_What you have to do_:
Present every line of the data below as a numbered list, leaving out the blank lines.

Target position data
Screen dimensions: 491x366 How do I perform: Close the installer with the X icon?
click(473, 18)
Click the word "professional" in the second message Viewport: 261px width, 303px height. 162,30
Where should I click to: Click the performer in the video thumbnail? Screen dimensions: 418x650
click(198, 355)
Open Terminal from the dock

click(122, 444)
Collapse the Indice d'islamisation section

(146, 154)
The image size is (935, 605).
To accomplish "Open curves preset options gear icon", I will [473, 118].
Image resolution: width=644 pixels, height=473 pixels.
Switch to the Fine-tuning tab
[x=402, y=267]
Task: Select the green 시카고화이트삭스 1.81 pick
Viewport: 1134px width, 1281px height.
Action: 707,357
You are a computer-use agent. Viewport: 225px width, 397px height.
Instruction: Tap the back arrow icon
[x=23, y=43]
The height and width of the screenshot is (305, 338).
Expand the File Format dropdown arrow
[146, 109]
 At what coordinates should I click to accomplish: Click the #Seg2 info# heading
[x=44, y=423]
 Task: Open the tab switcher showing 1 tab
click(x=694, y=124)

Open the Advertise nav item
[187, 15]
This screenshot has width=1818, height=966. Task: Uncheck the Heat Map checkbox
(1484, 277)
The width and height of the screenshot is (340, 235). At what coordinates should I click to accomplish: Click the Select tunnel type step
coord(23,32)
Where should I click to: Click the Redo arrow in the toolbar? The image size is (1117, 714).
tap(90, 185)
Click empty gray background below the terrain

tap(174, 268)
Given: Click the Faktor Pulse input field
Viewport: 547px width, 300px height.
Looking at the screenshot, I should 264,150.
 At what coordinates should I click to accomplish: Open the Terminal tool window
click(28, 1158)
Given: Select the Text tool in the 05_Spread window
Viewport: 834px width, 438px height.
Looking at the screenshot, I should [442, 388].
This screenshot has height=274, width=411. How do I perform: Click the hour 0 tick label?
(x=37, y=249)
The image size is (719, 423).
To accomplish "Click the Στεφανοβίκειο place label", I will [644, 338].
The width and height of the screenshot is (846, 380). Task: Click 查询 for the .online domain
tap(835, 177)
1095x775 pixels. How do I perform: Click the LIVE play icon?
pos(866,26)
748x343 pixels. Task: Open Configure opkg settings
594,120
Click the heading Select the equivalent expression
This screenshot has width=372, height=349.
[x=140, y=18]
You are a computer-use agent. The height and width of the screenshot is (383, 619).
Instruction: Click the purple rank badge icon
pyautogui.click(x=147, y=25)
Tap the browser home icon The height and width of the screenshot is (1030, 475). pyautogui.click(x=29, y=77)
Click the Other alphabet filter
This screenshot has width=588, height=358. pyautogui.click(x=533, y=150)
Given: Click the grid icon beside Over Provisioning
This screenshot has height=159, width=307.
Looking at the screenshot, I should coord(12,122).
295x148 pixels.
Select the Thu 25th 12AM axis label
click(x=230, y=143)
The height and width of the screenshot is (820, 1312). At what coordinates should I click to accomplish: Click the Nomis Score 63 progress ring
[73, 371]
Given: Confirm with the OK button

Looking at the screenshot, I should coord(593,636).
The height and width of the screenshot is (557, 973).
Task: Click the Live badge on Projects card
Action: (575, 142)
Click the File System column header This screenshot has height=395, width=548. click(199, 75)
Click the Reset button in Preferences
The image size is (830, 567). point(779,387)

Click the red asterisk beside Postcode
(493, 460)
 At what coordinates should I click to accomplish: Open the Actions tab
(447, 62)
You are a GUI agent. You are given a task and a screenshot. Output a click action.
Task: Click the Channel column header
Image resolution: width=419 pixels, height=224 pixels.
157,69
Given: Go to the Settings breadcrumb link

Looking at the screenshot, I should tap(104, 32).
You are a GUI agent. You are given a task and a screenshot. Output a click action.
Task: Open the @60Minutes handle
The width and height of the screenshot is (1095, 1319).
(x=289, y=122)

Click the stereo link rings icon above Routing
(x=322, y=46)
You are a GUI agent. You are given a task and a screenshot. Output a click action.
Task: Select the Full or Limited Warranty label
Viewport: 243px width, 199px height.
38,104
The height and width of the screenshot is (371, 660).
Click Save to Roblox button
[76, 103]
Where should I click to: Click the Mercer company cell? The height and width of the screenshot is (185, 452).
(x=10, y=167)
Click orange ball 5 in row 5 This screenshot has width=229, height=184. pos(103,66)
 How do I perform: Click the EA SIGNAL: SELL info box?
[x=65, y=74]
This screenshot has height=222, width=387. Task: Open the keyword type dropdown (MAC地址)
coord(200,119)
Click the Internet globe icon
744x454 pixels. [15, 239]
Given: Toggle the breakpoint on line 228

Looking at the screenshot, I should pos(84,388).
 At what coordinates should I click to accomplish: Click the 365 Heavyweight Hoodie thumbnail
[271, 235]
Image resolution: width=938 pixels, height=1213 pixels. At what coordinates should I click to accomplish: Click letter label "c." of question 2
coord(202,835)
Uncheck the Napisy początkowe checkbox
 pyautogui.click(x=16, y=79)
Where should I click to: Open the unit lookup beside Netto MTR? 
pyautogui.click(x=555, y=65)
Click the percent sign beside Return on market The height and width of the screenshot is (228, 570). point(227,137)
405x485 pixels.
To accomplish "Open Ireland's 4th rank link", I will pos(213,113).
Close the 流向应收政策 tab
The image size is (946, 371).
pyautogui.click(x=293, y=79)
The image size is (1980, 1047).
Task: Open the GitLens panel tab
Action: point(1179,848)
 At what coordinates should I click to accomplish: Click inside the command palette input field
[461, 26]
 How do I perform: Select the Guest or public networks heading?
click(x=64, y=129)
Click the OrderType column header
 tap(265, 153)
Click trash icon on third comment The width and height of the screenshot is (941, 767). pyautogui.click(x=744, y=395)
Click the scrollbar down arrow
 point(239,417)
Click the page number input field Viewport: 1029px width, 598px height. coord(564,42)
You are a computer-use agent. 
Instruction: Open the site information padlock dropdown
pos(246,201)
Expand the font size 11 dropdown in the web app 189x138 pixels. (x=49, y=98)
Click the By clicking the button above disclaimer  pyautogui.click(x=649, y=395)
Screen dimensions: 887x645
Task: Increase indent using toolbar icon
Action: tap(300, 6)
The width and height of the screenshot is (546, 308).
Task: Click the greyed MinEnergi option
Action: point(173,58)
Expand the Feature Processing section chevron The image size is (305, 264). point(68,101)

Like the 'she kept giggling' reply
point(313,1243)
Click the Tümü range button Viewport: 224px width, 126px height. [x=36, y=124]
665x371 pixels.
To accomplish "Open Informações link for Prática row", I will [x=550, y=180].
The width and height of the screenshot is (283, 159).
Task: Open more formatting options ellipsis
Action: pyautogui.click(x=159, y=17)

_Written response_:
1. Screen dimensions: 491x366 How do I perform: Close the installer with the X icon?
2. click(473, 18)
3. Click the word "professional" in the second message Viewport: 261px width, 303px height. 162,30
4. Where should I click to: Click the performer in the video thumbnail? Screen dimensions: 418x650
5. click(198, 355)
6. Open Terminal from the dock
7. click(122, 444)
8. Collapse the Indice d'islamisation section
9. (146, 154)
10. The image size is (935, 605).
11. To accomplish "Open curves preset options gear icon", I will [473, 118].
12. Image resolution: width=644 pixels, height=473 pixels.
13. Switch to the Fine-tuning tab
14. [x=402, y=267]
15. Task: Select the green 시카고화이트삭스 1.81 pick
16. Viewport: 1134px width, 1281px height.
17. Action: 707,357
18. You are a computer-use agent. Viewport: 225px width, 397px height.
19. Instruction: Tap the back arrow icon
20. [x=23, y=43]
21. The height and width of the screenshot is (305, 338).
22. Expand the File Format dropdown arrow
23. [146, 109]
24.  At what coordinates should I click to accomplish: Click the #Seg2 info# heading
25. [x=44, y=423]
26.  Task: Open the tab switcher showing 1 tab
27. click(x=694, y=124)
28. Open the Advertise nav item
29. [187, 15]
30. This screenshot has width=1818, height=966. Task: Uncheck the Heat Map checkbox
31. (1484, 277)
32. The width and height of the screenshot is (340, 235). At what coordinates should I click to accomplish: Click the Select tunnel type step
33. coord(23,32)
34. Where should I click to: Click the Redo arrow in the toolbar? The image size is (1117, 714).
35. tap(90, 185)
36. Click empty gray background below the terrain
37. tap(174, 268)
38. Given: Click the Faktor Pulse input field
39. Viewport: 547px width, 300px height.
40. Looking at the screenshot, I should 264,150.
41.  At what coordinates should I click to accomplish: Open the Terminal tool window
42. click(28, 1158)
43. Given: Select the Text tool in the 05_Spread window
44. Viewport: 834px width, 438px height.
45. Looking at the screenshot, I should [442, 388].
46. This screenshot has height=274, width=411. How do I perform: Click the hour 0 tick label?
47. (x=37, y=249)
48. The image size is (719, 423).
49. To accomplish "Click the Στεφανοβίκειο place label", I will [644, 338].
50. The width and height of the screenshot is (846, 380). Task: Click 查询 for the .online domain
51. tap(835, 177)
52. 1095x775 pixels. How do I perform: Click the LIVE play icon?
53. pos(866,26)
54. 748x343 pixels. Task: Open Configure opkg settings
55. 594,120
56. Click the heading Select the equivalent expression
57. This screenshot has width=372, height=349.
58. [x=140, y=18]
59. You are a computer-use agent. The height and width of the screenshot is (383, 619).
60. Instruction: Click the purple rank badge icon
61. pyautogui.click(x=147, y=25)
62. Tap the browser home icon The height and width of the screenshot is (1030, 475). pyautogui.click(x=29, y=77)
63. Click the Other alphabet filter
64. This screenshot has width=588, height=358. pyautogui.click(x=533, y=150)
65. Given: Click the grid icon beside Over Provisioning
66. This screenshot has height=159, width=307.
67. Looking at the screenshot, I should coord(12,122).
68. 295x148 pixels.
69. Select the Thu 25th 12AM axis label
70. click(x=230, y=143)
71. The height and width of the screenshot is (820, 1312). At what coordinates should I click to accomplish: Click the Nomis Score 63 progress ring
72. [73, 371]
73. Given: Confirm with the OK button
74. Looking at the screenshot, I should coord(593,636).
75. The height and width of the screenshot is (557, 973).
76. Task: Click the Live badge on Projects card
77. Action: (575, 142)
78. Click the File System column header This screenshot has height=395, width=548. click(199, 75)
79. Click the Reset button in Preferences
80. The image size is (830, 567). point(779,387)
81. Click the red asterisk beside Postcode
82. (493, 460)
83.  At what coordinates should I click to accomplish: Open the Actions tab
84. (447, 62)
85. You are a GUI agent. You are given a task and a screenshot. Output a click action.
86. Task: Click the Channel column header
87. Image resolution: width=419 pixels, height=224 pixels.
88. 157,69
89. Given: Go to the Settings breadcrumb link
90. Looking at the screenshot, I should tap(104, 32).
91. You are a GUI agent. You are given a task and a screenshot. Output a click action.
92. Task: Open the @60Minutes handle
93. The width and height of the screenshot is (1095, 1319).
94. (x=289, y=122)
95. Click the stereo link rings icon above Routing
96. (x=322, y=46)
97. You are a GUI agent. You are given a task and a screenshot. Output a click action.
98. Task: Select the Full or Limited Warranty label
99. Viewport: 243px width, 199px height.
100. 38,104
101. The height and width of the screenshot is (371, 660).
102. Click Save to Roblox button
103. [76, 103]
104. Where should I click to: Click the Mercer company cell? The height and width of the screenshot is (185, 452).
105. (x=10, y=167)
106. Click orange ball 5 in row 5 This screenshot has width=229, height=184. pos(103,66)
107.  How do I perform: Click the EA SIGNAL: SELL info box?
108. [x=65, y=74]
109. This screenshot has height=222, width=387. Task: Open the keyword type dropdown (MAC地址)
110. coord(200,119)
111. Click the Internet globe icon
112. 744x454 pixels. [15, 239]
113. Given: Toggle the breakpoint on line 228
114. Looking at the screenshot, I should pos(84,388).
115.  At what coordinates should I click to accomplish: Click the 365 Heavyweight Hoodie thumbnail
116. [271, 235]
117. Image resolution: width=938 pixels, height=1213 pixels. At what coordinates should I click to accomplish: Click letter label "c." of question 2
118. coord(202,835)
119. Uncheck the Napisy początkowe checkbox
120.  pyautogui.click(x=16, y=79)
121. Where should I click to: Open the unit lookup beside Netto MTR? 
122. pyautogui.click(x=555, y=65)
123. Click the percent sign beside Return on market The height and width of the screenshot is (228, 570). point(227,137)
124. 405x485 pixels.
125. To accomplish "Open Ireland's 4th rank link", I will pos(213,113).
126. Close the 流向应收政策 tab
127. The image size is (946, 371).
128. pyautogui.click(x=293, y=79)
129. The image size is (1980, 1047).
130. Task: Open the GitLens panel tab
131. Action: point(1179,848)
132.  At what coordinates should I click to accomplish: Click inside the command palette input field
133. [461, 26]
134.  How do I perform: Select the Guest or public networks heading?
135. click(x=64, y=129)
136. Click the OrderType column header
137.  tap(265, 153)
138. Click trash icon on third comment The width and height of the screenshot is (941, 767). pyautogui.click(x=744, y=395)
139. Click the scrollbar down arrow
140.  point(239,417)
141. Click the page number input field Viewport: 1029px width, 598px height. coord(564,42)
142. You are a computer-use agent. 
143. Instruction: Open the site information padlock dropdown
144. pos(246,201)
145. Expand the font size 11 dropdown in the web app 189x138 pixels. (x=49, y=98)
146. Click the By clicking the button above disclaimer  pyautogui.click(x=649, y=395)
147. Screen dimensions: 887x645
148. Task: Increase indent using toolbar icon
149. Action: tap(300, 6)
150. The width and height of the screenshot is (546, 308).
151. Task: Click the greyed MinEnergi option
152. Action: point(173,58)
153. Expand the Feature Processing section chevron The image size is (305, 264). point(68,101)
154. Like the 'she kept giggling' reply
155. point(313,1243)
156. Click the Tümü range button Viewport: 224px width, 126px height. [x=36, y=124]
157. 665x371 pixels.
158. To accomplish "Open Informações link for Prática row", I will [x=550, y=180].
159. The width and height of the screenshot is (283, 159).
160. Task: Open more formatting options ellipsis
161. Action: pyautogui.click(x=159, y=17)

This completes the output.